WEARY: I think there's something about this show that's surprisingly a lot about love. There's so much about family and what kind of relationships each member of the family has with each other and also outside of the family. A lot of the show is very much about staying in the family and keeping it a very exclusive. Every character is supposed to be so exclusive to Smurf and the family business, so I think that's another interesting aspect of it. It's a part of the struggle for Deran, because it's something that he's definitely struggling with that he can't really express to his family.
NBC OUT: Even when his brother Craig (Ben Robson) tells Deran he knows about Adrian, it doesn't make everything okay, does it?
WEARY: No, it's totally him.
LISCO: Smurf's relationship to all of her boys has depended on wielding her sexuality with them, in a certain way, and wanting to believe that even though it's taboo deep down they find her attractive.

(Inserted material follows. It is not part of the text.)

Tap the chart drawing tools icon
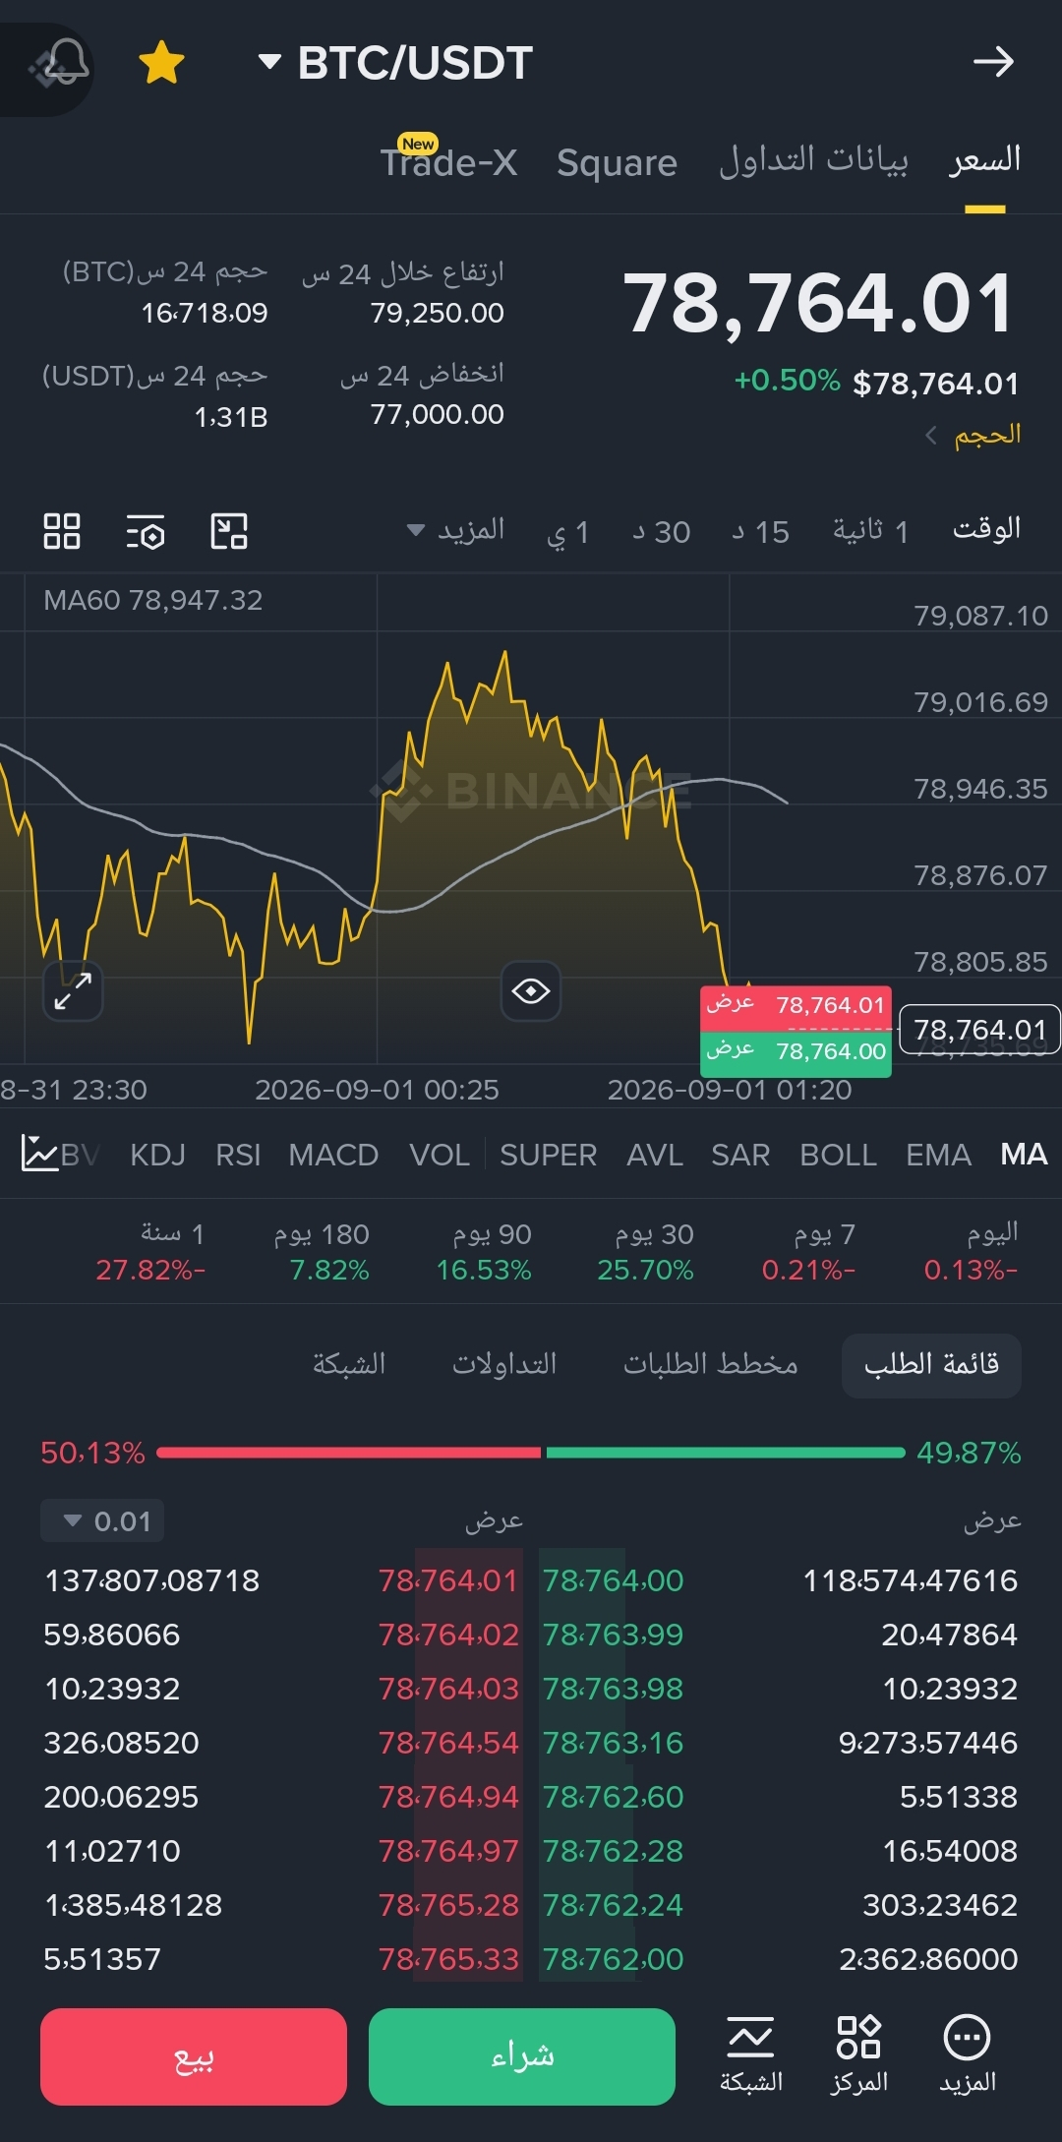Screen dimensions: 1062x2142 pyautogui.click(x=229, y=531)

So the idea of Deran being with a woman would be hard enough for Smurf, but it's at least something that she can understand. The idea of him having a group that she really is outside of threatens her deeply, and threatens her ability to manipulate her sons.
WEARY: It adds to the element of Deran wanting to escape and leave. I mean there's an episode where he says, "I just want to leave Smurf." I think that's a big part of why he's driving himself crazy. I mean, he can't just be who he is and find his identity.
LISCO: We think about Deran sometimes as, in some ways, the baby of the family but also the one who's most possessed of his own need to escape the gravity of her power and so he might be able to one day have his own life if he can ever work this out.
NBC OUT: I'm always watching Smurf, because being a gay man, I believe mothers always know. Mine did! Does Smurf know?
LISCO: All I can say in response to that is we have discussed in the writers' room that she does, and we have discussed that she doesn't, but I think you make a very interesting point. Mothers always know, and if [she] doesn't, why doesn't she? I think that's the question to ask, so if we do go in the direction of her not knowing is it self-denial? Is it suppressing what is right before her? Is there some emotional reason why she's doing that?
NBC OUT: What will we see moving forward, even into the second season?
WEARY: This is something that obviously doesn't happen overnight. It's a long process, and I think that's something that I'm really excited about for season two. I think there are so many different layers to this character. It's not the stereotypical gay character on the television show. There's so much more to it, and that's why I love playing him.
The "Animal Kingdom" season finale airs Tuesday, August 9, at 9 p.m. on TNT.